▶ Exercise instructions
Reproduce the closing run of lines below verbatim, from the line that contains "Where should I click to: Select" up to and including the final line.

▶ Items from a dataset
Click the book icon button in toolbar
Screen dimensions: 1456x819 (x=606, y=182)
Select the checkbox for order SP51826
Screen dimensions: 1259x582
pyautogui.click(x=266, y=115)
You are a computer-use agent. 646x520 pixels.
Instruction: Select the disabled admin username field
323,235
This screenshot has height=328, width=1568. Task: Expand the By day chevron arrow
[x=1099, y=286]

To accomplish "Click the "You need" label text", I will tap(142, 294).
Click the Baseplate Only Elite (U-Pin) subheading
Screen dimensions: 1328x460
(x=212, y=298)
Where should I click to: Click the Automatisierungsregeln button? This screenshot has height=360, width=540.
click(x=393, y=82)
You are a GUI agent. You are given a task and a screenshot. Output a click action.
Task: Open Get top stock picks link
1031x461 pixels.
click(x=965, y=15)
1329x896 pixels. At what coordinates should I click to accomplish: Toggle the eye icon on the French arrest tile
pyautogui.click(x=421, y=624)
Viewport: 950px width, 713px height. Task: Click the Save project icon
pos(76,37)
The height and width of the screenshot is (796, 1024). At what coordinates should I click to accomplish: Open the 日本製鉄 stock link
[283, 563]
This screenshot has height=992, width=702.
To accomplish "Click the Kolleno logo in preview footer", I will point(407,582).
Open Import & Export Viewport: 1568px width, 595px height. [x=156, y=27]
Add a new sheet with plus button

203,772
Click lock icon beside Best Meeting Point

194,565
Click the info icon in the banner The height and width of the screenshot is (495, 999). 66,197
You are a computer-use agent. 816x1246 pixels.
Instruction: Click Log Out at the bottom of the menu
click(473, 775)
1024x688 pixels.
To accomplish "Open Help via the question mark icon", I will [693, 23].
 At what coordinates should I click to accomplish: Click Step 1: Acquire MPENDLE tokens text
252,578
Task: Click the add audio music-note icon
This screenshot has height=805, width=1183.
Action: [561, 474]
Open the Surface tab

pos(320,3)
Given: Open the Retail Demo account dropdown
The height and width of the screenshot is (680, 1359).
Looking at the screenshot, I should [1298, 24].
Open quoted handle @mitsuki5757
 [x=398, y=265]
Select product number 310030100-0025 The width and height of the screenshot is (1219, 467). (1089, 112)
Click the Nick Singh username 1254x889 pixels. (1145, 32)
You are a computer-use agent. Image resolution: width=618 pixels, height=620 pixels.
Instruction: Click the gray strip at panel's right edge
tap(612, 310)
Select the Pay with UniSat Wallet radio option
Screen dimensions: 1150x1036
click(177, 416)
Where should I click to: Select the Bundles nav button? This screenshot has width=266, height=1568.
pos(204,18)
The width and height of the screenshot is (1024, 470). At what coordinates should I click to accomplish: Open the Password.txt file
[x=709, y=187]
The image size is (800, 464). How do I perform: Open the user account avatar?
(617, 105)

▶ Response
Where should I click to: Select the Bundles nav button? This screenshot has width=266, height=1568.
pos(204,18)
The width and height of the screenshot is (1024, 470). At what coordinates should I click to accomplish: Open the Password.txt file
[x=709, y=187]
The image size is (800, 464). How do I perform: Open the user account avatar?
(617, 105)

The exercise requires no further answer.